(SOURCE MATERIAL begins)
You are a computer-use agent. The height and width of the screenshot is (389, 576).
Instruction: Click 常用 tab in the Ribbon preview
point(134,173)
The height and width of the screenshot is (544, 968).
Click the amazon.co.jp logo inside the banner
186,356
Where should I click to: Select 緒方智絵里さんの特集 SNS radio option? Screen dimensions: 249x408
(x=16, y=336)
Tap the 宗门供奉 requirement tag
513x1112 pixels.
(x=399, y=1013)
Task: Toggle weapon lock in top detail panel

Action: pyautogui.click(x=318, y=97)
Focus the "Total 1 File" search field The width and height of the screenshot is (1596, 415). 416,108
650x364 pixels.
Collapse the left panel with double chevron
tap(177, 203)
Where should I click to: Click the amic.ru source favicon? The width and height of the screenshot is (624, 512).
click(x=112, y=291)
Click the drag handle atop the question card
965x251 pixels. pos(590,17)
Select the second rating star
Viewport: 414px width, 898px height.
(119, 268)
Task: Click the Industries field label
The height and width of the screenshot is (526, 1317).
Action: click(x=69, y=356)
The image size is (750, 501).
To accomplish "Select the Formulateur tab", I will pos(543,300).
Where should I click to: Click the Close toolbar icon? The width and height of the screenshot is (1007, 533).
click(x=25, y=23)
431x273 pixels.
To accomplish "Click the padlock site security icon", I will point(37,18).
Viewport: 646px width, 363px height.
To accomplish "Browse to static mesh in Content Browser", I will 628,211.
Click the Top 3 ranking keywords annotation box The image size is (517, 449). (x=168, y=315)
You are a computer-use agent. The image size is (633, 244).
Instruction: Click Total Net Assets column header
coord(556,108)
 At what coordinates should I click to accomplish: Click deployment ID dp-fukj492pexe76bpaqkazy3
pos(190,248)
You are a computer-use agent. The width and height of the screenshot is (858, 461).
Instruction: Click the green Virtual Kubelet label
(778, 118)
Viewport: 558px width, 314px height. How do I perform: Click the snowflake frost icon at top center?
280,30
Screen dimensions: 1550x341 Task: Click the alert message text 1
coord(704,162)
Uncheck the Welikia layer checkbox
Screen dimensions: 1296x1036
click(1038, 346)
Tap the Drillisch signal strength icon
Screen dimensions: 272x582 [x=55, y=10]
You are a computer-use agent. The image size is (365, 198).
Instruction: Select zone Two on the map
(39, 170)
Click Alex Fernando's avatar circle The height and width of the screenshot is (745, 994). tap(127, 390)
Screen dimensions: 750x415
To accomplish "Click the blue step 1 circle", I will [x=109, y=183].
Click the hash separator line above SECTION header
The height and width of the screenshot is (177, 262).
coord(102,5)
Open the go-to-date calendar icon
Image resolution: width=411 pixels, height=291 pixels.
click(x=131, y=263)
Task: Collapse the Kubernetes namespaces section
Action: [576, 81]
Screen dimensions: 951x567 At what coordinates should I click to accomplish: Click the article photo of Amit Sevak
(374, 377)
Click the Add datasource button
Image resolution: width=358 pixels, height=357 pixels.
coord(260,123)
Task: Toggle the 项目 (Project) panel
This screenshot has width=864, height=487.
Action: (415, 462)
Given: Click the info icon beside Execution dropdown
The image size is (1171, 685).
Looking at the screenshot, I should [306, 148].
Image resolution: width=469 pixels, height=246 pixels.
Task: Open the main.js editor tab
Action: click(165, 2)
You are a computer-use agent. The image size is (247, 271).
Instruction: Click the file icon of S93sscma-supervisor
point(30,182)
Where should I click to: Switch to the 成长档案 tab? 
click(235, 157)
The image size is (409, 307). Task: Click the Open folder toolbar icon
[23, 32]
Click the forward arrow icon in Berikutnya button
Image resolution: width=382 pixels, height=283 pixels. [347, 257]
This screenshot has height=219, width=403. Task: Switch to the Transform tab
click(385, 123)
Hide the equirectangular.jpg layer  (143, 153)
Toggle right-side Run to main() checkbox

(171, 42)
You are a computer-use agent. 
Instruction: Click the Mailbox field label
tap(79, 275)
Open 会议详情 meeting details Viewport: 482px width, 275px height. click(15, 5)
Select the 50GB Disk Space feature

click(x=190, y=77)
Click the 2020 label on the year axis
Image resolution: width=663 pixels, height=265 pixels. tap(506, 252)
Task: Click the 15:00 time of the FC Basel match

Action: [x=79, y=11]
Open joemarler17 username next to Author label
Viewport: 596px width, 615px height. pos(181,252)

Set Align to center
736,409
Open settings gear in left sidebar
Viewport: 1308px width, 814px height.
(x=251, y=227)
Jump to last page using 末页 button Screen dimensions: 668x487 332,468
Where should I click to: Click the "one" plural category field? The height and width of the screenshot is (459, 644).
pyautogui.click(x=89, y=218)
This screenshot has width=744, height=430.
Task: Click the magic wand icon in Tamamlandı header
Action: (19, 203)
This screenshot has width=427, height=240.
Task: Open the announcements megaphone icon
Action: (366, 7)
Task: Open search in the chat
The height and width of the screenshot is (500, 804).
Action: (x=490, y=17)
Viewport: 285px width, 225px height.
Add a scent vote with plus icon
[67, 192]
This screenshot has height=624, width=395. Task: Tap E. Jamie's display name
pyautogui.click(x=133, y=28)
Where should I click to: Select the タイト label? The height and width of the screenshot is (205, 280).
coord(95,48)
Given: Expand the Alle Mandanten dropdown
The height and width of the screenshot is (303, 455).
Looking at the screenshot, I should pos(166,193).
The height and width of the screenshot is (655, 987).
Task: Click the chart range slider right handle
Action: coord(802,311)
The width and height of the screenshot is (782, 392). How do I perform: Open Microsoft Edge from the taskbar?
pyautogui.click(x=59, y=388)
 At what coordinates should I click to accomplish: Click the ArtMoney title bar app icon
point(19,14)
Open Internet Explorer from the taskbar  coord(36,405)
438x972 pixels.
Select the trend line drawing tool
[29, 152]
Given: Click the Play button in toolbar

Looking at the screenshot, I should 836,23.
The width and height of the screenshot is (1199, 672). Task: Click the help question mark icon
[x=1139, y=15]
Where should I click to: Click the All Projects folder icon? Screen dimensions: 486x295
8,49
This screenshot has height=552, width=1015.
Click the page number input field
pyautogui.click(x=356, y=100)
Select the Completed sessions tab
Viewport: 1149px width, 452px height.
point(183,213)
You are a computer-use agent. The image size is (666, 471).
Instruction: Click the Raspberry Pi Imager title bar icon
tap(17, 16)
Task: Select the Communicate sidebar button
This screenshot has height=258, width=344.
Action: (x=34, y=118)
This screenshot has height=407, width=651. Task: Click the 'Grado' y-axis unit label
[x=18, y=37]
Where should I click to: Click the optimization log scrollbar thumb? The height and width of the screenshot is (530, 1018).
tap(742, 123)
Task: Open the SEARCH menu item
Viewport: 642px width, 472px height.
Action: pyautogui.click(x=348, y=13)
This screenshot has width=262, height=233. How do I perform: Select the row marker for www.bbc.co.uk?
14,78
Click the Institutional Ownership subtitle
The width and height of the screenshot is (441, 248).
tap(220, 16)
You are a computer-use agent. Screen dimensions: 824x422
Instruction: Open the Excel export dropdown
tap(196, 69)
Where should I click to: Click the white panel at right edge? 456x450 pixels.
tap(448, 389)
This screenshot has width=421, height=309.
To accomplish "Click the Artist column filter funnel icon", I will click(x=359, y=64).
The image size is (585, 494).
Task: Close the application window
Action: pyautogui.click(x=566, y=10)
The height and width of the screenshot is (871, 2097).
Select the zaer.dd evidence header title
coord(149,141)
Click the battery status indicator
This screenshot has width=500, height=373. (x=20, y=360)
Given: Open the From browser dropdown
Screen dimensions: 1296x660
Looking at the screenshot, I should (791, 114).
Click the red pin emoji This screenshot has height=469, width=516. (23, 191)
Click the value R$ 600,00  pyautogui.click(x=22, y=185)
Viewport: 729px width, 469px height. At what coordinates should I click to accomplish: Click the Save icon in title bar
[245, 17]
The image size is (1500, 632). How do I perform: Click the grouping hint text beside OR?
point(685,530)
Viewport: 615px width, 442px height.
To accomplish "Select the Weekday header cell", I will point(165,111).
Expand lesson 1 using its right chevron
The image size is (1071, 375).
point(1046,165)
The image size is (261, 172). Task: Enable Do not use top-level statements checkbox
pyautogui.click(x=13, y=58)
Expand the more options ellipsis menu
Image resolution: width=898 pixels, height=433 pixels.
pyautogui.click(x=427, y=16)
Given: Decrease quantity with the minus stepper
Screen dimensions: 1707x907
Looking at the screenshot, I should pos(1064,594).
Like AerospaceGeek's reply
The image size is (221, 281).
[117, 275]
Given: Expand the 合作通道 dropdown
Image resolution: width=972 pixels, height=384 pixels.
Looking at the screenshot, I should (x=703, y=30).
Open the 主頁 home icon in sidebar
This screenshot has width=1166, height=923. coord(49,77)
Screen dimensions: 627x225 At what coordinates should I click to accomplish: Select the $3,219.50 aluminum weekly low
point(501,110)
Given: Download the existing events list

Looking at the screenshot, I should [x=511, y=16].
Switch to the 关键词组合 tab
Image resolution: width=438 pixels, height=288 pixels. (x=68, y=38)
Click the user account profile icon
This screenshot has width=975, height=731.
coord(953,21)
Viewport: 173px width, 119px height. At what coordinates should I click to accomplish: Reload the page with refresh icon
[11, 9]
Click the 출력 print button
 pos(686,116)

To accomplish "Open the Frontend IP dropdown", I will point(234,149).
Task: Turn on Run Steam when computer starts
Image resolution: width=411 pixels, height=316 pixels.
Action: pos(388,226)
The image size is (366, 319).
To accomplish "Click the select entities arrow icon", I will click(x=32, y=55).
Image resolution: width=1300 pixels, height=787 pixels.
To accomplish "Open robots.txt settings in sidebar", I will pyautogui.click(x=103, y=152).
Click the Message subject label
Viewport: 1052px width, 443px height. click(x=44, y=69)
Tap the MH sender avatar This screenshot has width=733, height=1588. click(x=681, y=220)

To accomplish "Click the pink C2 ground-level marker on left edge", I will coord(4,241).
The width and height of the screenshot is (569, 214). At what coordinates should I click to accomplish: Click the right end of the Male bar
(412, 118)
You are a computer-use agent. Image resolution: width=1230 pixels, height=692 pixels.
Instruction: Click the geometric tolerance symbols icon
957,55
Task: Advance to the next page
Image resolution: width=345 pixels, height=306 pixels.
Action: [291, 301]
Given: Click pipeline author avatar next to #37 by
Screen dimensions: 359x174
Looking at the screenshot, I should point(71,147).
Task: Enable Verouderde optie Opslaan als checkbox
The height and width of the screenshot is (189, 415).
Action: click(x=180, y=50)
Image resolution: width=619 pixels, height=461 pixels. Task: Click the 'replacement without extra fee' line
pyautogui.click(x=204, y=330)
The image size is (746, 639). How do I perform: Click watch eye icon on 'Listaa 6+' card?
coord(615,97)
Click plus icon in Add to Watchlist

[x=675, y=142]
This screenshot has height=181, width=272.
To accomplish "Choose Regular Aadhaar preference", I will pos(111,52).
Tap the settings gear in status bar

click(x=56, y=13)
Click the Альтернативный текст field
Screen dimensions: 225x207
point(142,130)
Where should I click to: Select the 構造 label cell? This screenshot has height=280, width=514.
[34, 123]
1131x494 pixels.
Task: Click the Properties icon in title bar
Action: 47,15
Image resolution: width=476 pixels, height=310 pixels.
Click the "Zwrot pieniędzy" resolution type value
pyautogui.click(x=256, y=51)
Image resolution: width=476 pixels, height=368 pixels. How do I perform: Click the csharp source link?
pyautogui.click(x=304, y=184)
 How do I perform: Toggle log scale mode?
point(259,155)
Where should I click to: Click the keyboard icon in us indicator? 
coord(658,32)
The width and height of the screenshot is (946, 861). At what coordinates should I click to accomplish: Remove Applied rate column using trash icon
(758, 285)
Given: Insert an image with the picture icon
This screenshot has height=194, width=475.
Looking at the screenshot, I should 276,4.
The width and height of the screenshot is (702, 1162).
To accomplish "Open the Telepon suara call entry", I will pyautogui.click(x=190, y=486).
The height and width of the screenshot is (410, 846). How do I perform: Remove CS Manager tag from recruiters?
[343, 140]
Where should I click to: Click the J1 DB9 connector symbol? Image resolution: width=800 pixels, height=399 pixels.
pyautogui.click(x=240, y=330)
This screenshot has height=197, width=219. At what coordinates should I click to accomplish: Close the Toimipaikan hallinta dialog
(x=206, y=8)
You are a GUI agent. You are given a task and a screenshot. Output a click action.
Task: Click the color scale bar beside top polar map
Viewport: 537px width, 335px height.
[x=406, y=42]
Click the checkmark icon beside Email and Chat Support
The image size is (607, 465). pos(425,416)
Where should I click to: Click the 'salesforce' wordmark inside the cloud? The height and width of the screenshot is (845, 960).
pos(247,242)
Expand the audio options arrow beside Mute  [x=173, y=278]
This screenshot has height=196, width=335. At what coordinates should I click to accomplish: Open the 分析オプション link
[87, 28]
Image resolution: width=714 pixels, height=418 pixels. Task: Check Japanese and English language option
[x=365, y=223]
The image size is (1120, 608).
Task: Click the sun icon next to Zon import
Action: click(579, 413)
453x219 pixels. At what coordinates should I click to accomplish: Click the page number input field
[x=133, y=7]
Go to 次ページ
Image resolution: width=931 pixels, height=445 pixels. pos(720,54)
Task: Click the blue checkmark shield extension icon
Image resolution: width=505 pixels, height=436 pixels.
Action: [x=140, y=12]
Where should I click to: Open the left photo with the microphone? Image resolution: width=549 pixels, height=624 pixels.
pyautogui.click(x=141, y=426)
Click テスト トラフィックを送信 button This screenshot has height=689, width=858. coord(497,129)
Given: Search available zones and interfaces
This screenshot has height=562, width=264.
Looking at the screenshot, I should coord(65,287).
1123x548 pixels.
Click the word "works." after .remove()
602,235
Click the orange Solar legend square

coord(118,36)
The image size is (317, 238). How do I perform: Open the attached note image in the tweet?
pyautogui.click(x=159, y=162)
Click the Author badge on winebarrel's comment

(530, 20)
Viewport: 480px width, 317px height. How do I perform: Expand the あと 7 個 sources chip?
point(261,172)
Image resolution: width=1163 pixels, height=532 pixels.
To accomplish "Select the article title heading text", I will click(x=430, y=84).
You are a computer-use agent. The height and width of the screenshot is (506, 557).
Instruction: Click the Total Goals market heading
(SOURCE MATERIAL ends)
Scan the records above for the lines holding "Open joemarler17 username" and "Jump to last". Transcribe those two and every line between them word for word, and no others.

◆ RESPONSE TO THIS EXERCISE
Open joemarler17 username next to Author label
Viewport: 596px width, 615px height. pos(181,252)

Set Align to center
736,409
Open settings gear in left sidebar
Viewport: 1308px width, 814px height.
(x=251, y=227)
Jump to last page using 末页 button Screen dimensions: 668x487 332,468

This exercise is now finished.